I would tend to look at the reasons you feel lonely and see if there are answers where you are now, perhaps you could still rent the house and live in the van, work and accumulate extra cash, that way you could plan step by step your travel. 

There must be many places nearer to home that you could explore for say a month and still perhaps retain your job. it is a huge step to give up your job in the present climate and possibly your home and place you live if you are not completely sure it's what you really want

good luck whatever you decide

Aldra


----------



## rayrecrok (Nov 21, 2008)

Hi.

I think solo travelling would be a lonely existence, OK for a trip that wasn't going on for too long and one you have a return ticket for.

Personally I get foreign country overload, It wears me down looking at road signs, billboards and driving on the wrong side of the road, and eventually one country,town or city become all the same and even the novelty of visiting different venues and places of interest become very samey and this is with travelling with the wife and dog, it would become intolerable if I was on my own and I knew this was to be my near future and possibly a lot longer..

Some folk love that kind of life and get a lot out of it, a lot more don't and crave the familiar.. We are going away in a couple of weeks on a near enough 12 month jaunt around Europe, I purposely bought a one way ticket so if we get fed up we can turn round and go home anytime within this period.

We go away for 4 months over winter normally to Spain and Portugal, places we have been going to for quite a few years and these have become as familiar to us as home, we know where the water is, we know which place we can empty the cassette, we know how far it is to the supermarket and where we can get their gas bottles, and best for me I know where the big fish are to be had and how to catch them..

This time it will be different so culture and language overload for me will be massive, and for me wont be particularly enjoyable..

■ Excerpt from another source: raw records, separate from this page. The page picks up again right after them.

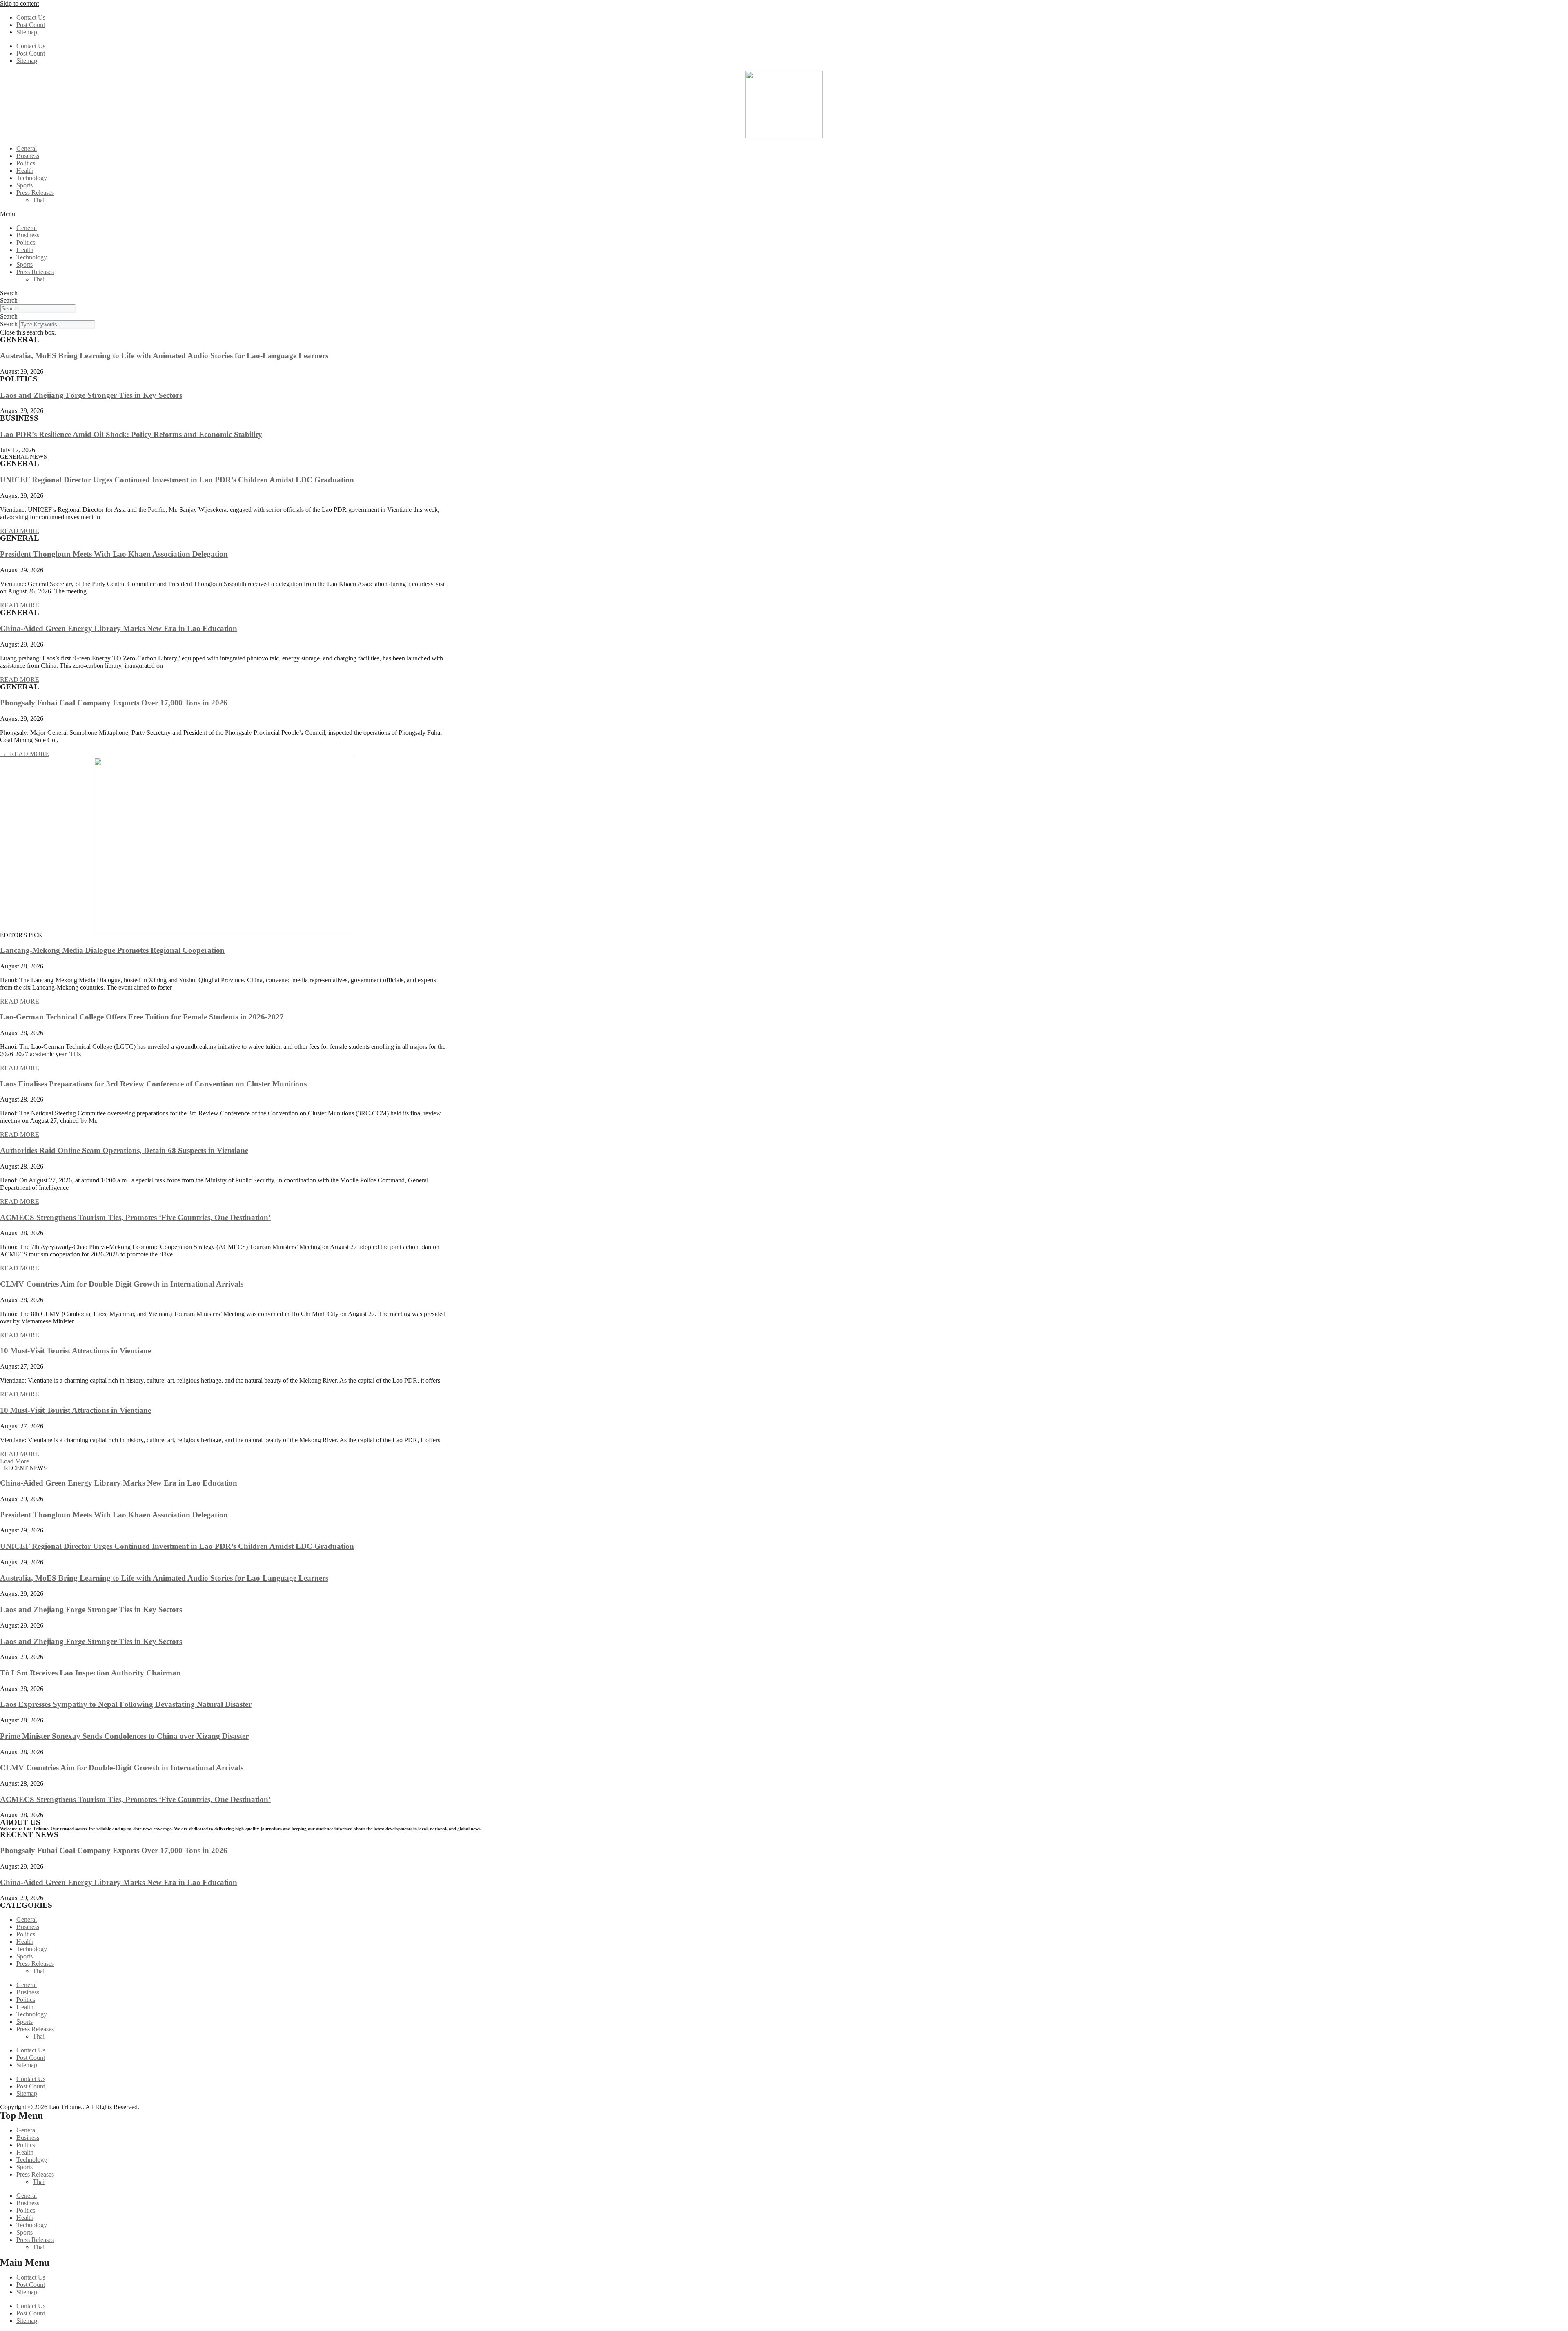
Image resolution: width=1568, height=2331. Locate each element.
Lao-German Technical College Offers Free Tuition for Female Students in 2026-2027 (142, 1017)
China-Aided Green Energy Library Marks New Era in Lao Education (118, 628)
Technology (31, 177)
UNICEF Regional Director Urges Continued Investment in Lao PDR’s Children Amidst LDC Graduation (177, 479)
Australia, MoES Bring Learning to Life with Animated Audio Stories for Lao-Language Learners (164, 355)
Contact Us (30, 17)
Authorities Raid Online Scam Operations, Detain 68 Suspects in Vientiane (124, 1150)
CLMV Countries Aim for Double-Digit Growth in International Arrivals (121, 1284)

What really brought it home to me was a holiday in Norway long before we had or could afford a motorhome, we loaded up the Daihatsu Fourtrak with camping gear and the diving gear for both of us and drove the length of Norway, we had some fantastic adventures which made the trip so memorable, but this was condensed into two weeks so concentrated into an easy thing to recall, the scenery was out of this world.. 1st day look at those quaint houses, look at the fjords, look at the mountains and rivers stunning, second day look at all what I have just put, third day was that a waterfall, fourth day not another bloody fjord to cross on a ferry and don't these tunnels through the mountains go on a bit, fifth day how far have to go now to get to the top of Norway for a dive in the Barents Sea.

Going back lets not go back through Norway lets go back through Sweden. get my drift..

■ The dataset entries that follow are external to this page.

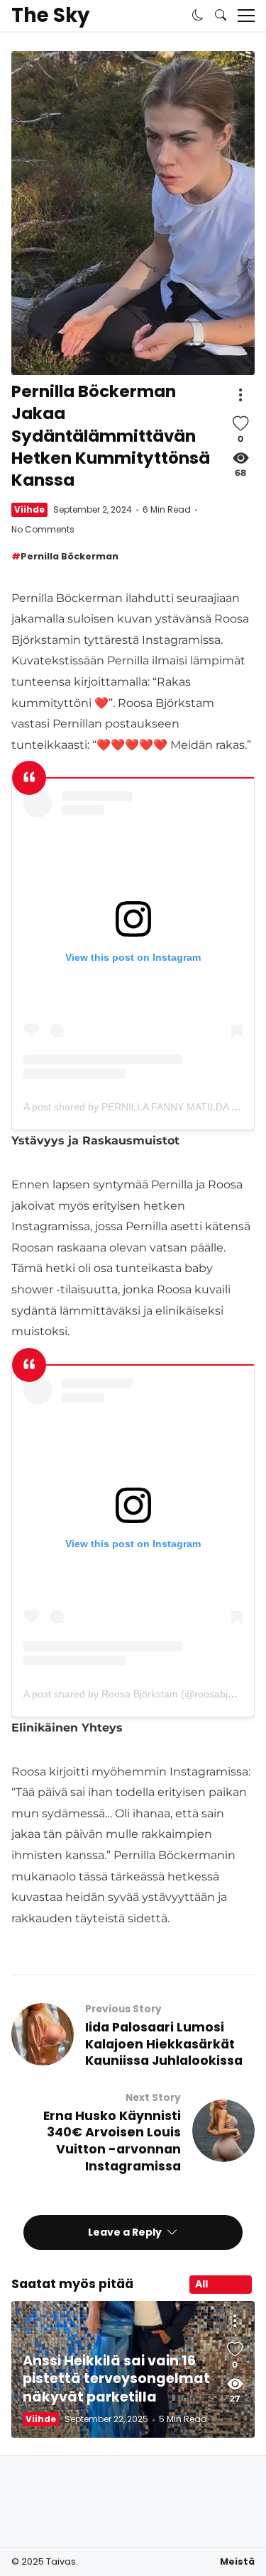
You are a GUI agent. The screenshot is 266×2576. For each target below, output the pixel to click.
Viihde (29, 509)
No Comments (42, 529)
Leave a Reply (126, 2232)
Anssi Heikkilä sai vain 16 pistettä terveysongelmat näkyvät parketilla (116, 2379)
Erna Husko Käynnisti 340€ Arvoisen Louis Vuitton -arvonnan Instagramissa (112, 2141)
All (201, 2284)
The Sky (50, 16)
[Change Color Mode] (198, 15)
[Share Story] (240, 395)
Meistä (237, 2561)
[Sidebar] (246, 15)
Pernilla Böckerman (69, 556)
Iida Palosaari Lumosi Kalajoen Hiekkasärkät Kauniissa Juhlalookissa (164, 2044)
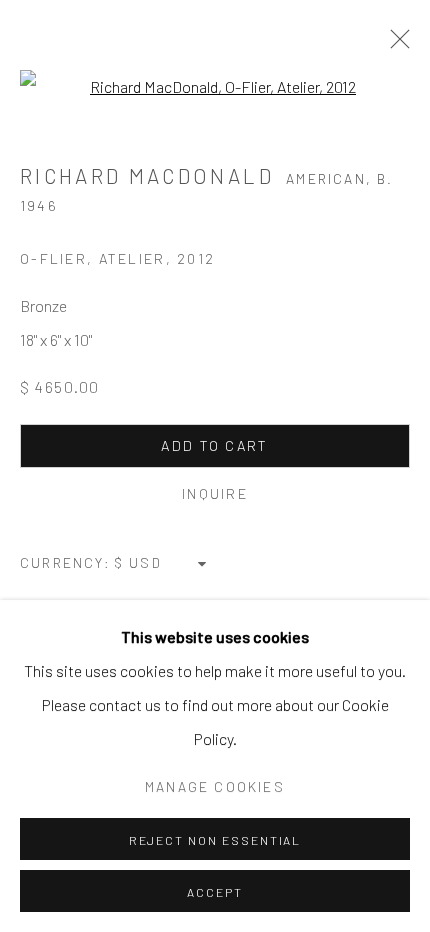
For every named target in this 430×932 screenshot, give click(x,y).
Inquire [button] (215, 493)
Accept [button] (215, 892)
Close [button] (395, 45)
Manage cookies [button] (215, 786)
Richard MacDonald (147, 175)
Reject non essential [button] (215, 840)
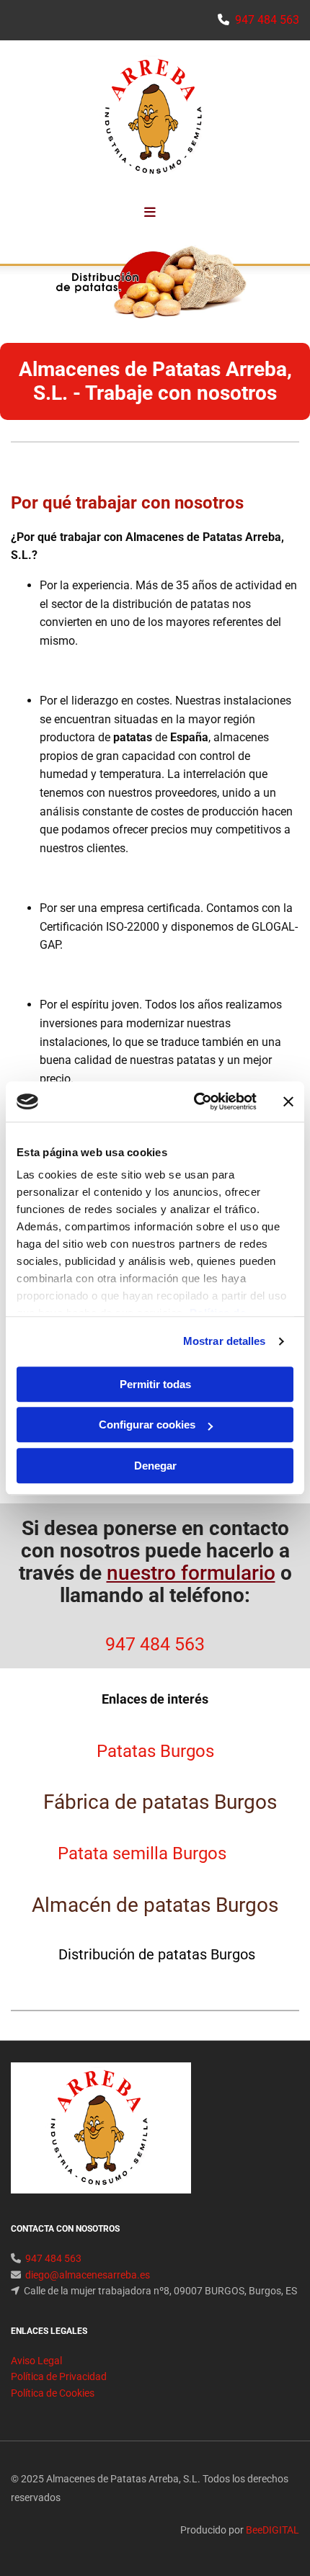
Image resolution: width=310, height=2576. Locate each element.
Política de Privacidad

So what I might be saying is, full timing might be a dream everyone aspires to, and some do and get a lot out of it.. But I suspect more might think there is no place like home and family..


So to firm it up, you have to decide which way you hang. It would be nice for someone who does full time or has full timed to put their side of why it floats their boat, which might be good for anybody who is thinking about or dreaming about it.

ray.


----------



## barryd (May 9, 2008)

For the past four years we have been "part timing" pretty much spending at least half the year in the van and home the rest. Last summer we did a single six month trip across Europe.

We are just 47 and I run my own business. In the past I always managed a few clients remotely and worked through the winter. It all worked out fine until the back end of last year and early this year where out of the blue the handful of clients I worked for all went under the space of three months and my winter project work dried up.

Had I not gone away all this time would I have built up more business and worked harder? Probably not. I would have probably gone slowly insane. Do I regret being foolhardy at my age and getting off the Hamster wheel and seeing a bit of the world. Do I buggery! We had the best time of our lives. If I die a pauper nobody can take that away from me and Michelle. I have had friends and family work all their lives, hardly take a day off and drop down dead before they have retired.

I think however you need to have something to fall back on. We are struggling now with no real prospect of income apart from the feeble bits of work I am managing to pick up and I am at a reall crossroads in my life because and here is the rub. I had such a good time and life changing experience that I don't want my old life back thanks. I have little or no desire to continue working in IT anymore as I hate it. Luckily Mrs D saved a few quid but it wont last for ever. At some point soon we have some big decisions to make.

I guess what Im trying to say is do it but make sure you dont come back broke as you could be out of work for a while and be careful what you wish for. It will change you. I am definately not the person I was 5 years ago before I got into motorhoming. People on here will vouch for that!  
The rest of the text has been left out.